#### PROVIDED INFORMATION
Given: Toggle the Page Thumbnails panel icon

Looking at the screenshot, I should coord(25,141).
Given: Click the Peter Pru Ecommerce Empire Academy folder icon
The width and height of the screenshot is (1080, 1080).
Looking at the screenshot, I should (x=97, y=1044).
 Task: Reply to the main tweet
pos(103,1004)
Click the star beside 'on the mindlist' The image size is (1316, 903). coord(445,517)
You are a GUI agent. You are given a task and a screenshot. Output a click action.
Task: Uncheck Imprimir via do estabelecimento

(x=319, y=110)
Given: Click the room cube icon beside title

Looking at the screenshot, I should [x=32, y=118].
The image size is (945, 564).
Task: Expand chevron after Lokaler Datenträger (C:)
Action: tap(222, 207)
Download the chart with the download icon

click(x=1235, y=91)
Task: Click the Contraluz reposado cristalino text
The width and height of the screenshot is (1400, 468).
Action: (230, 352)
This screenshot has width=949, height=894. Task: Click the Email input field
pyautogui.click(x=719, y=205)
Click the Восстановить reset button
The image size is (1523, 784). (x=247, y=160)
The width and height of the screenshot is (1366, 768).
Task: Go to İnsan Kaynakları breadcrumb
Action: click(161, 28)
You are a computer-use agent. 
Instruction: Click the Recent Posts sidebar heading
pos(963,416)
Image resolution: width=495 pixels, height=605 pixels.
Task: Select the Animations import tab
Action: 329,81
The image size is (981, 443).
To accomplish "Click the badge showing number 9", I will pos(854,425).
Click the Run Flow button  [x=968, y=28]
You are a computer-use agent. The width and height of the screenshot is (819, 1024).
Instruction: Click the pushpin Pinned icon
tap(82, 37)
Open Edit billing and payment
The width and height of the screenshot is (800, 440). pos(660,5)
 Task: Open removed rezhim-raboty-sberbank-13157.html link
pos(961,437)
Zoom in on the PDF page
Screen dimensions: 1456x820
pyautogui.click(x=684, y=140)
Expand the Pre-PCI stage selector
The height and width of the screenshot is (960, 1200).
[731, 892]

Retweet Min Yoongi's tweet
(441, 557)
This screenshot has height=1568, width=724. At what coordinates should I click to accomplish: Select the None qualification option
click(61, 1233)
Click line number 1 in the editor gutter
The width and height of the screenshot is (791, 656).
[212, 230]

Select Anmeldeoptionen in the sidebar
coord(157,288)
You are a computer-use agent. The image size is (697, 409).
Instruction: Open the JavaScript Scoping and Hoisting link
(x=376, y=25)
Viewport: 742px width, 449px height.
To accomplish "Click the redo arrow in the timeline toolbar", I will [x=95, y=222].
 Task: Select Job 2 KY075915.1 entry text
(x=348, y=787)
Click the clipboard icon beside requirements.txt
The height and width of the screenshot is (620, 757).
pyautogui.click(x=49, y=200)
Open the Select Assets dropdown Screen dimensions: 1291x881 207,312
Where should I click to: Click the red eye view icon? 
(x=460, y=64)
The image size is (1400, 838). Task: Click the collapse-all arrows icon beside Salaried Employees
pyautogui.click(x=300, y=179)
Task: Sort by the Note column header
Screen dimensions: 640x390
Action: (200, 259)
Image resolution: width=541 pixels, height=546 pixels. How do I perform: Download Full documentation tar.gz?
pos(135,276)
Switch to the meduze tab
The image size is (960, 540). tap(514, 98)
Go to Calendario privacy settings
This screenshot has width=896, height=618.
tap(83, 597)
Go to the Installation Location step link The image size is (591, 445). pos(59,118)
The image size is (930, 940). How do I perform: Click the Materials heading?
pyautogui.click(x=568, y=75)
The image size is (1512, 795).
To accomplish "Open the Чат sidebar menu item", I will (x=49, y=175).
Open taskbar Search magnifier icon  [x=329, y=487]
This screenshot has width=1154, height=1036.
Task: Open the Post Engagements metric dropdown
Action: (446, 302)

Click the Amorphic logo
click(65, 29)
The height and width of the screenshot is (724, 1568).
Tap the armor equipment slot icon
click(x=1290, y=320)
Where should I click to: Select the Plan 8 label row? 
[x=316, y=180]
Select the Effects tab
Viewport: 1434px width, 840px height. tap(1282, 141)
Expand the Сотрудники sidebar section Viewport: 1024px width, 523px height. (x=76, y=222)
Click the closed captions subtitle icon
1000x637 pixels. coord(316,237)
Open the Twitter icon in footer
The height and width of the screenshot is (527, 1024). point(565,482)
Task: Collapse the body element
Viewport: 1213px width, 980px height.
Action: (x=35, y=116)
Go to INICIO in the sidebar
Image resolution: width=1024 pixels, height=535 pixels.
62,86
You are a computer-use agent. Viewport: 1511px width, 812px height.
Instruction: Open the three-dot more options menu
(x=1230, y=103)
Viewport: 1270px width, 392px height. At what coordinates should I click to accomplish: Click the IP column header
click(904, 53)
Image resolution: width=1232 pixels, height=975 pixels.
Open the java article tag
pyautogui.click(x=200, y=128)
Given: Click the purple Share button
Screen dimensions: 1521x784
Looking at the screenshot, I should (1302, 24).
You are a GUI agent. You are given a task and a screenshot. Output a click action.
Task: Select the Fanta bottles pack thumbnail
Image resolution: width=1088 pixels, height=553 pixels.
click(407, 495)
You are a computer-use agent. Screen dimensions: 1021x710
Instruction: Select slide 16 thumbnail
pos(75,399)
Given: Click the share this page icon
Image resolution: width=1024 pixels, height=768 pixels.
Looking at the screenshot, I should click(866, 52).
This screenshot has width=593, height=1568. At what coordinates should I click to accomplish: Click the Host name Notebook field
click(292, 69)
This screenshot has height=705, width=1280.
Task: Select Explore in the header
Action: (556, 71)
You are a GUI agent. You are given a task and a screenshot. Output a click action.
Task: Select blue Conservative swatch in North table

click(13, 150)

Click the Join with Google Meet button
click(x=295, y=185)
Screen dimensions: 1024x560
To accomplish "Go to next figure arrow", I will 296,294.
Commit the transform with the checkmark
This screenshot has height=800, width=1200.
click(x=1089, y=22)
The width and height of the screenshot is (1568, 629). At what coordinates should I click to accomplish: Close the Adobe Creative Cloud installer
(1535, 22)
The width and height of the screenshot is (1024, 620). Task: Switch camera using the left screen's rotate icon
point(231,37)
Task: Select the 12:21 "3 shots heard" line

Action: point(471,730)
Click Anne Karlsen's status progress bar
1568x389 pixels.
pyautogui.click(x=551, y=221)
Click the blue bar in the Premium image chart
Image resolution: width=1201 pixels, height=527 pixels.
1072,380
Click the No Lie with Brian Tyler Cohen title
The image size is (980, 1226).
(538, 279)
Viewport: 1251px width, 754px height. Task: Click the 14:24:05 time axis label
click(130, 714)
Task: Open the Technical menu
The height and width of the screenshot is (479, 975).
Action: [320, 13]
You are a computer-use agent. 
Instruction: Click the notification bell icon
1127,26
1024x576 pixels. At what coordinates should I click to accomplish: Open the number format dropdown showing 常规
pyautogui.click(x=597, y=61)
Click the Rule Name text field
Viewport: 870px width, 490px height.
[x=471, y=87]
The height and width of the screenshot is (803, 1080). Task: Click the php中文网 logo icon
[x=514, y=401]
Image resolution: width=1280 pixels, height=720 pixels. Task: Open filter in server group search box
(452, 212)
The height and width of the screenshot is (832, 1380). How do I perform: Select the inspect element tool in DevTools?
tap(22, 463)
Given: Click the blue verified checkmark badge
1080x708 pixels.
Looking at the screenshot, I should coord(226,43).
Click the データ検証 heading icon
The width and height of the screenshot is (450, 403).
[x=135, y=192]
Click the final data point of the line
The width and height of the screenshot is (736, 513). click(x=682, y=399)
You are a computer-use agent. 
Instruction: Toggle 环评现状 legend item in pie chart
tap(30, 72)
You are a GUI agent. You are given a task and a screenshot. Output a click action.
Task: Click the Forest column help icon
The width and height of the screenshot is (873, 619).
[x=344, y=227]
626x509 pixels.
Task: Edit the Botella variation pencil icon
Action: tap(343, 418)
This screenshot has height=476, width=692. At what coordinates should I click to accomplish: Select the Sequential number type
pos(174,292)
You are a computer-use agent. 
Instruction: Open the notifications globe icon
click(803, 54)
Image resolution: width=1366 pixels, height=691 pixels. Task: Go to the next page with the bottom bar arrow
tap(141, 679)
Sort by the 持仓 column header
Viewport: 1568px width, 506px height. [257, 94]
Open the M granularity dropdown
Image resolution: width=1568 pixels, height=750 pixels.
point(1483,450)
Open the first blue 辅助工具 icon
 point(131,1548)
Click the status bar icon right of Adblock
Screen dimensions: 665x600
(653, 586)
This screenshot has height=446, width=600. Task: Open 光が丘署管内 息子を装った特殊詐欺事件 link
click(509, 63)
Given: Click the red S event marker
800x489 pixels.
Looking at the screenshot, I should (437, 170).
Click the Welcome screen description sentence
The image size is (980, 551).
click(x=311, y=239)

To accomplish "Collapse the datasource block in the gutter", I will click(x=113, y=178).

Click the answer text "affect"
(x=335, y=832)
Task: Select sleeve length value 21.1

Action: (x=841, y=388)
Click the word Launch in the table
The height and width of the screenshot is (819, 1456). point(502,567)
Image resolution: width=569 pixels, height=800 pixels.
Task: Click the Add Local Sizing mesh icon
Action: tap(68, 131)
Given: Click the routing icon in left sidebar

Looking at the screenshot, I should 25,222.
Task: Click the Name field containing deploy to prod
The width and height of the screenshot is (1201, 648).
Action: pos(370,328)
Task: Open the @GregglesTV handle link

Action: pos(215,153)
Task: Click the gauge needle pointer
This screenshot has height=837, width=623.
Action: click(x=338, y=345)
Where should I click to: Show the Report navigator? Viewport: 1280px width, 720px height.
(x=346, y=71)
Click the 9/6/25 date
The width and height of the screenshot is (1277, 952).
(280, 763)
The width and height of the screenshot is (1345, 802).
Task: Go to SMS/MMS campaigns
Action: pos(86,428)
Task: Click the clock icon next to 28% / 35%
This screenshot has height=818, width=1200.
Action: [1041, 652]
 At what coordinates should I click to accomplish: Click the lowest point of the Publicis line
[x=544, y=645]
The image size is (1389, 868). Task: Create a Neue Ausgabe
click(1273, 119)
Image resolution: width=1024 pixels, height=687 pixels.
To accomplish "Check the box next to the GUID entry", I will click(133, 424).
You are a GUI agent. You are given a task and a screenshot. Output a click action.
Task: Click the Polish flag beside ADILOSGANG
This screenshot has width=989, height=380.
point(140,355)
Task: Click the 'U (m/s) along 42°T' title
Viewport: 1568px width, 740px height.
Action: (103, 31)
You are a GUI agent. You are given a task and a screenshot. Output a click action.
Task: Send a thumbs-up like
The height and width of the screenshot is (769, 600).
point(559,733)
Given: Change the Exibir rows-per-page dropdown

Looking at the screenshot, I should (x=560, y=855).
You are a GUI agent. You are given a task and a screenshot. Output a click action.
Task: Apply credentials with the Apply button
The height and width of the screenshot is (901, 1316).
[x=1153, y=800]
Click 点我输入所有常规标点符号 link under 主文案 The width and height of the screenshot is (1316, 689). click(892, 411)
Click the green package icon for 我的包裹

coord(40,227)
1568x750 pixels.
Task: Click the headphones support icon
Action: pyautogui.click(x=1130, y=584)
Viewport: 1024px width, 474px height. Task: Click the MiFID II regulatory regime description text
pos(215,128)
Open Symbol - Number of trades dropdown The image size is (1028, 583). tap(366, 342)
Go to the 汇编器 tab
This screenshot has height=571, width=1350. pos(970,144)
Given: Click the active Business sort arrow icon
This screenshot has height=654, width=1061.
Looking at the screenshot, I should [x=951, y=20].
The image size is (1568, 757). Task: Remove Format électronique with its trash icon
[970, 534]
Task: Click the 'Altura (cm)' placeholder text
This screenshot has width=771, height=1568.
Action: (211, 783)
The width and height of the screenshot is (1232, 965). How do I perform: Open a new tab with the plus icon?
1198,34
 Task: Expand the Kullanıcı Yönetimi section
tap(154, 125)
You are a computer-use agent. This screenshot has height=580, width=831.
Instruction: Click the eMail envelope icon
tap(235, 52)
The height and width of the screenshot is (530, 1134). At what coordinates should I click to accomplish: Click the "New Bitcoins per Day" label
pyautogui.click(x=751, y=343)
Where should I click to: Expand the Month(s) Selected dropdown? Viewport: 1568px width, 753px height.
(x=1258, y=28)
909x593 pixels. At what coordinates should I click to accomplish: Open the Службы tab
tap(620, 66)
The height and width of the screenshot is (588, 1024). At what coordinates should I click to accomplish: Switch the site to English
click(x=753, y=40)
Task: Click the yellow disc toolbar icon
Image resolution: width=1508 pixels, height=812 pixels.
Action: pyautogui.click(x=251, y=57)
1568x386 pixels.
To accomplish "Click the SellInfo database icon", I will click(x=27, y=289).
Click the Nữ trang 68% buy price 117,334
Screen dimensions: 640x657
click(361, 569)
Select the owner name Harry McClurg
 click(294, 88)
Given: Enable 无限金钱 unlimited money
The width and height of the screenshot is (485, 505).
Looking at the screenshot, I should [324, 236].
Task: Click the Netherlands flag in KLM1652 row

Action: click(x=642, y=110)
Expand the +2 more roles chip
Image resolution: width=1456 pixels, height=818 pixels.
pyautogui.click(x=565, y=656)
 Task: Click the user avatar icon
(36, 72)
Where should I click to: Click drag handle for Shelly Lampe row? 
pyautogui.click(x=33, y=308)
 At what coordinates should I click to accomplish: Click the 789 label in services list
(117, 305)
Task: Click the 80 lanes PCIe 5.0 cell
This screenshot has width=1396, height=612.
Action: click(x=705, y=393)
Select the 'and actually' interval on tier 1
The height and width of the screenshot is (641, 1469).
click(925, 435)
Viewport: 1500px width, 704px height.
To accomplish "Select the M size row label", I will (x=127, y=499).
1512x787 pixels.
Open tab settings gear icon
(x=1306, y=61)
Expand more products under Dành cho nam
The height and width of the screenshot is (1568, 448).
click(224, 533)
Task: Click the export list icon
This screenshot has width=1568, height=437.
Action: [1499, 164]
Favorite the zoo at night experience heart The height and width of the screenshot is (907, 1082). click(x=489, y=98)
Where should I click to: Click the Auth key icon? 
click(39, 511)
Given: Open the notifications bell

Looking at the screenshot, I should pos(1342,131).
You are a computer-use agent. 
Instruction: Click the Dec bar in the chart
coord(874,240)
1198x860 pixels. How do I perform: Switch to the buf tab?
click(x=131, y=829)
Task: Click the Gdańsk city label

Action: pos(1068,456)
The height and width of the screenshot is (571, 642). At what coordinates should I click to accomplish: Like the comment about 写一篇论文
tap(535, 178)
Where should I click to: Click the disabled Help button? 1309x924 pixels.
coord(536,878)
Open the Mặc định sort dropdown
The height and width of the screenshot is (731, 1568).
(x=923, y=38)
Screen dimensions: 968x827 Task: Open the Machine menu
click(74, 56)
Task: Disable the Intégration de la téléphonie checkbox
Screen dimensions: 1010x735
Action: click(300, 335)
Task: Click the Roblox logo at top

#### TASK TO CARRY OUT
Count the lines in the records above that contain the word "toolbar", and report only that number.

#### OUTPUT FOR THIS TASK
2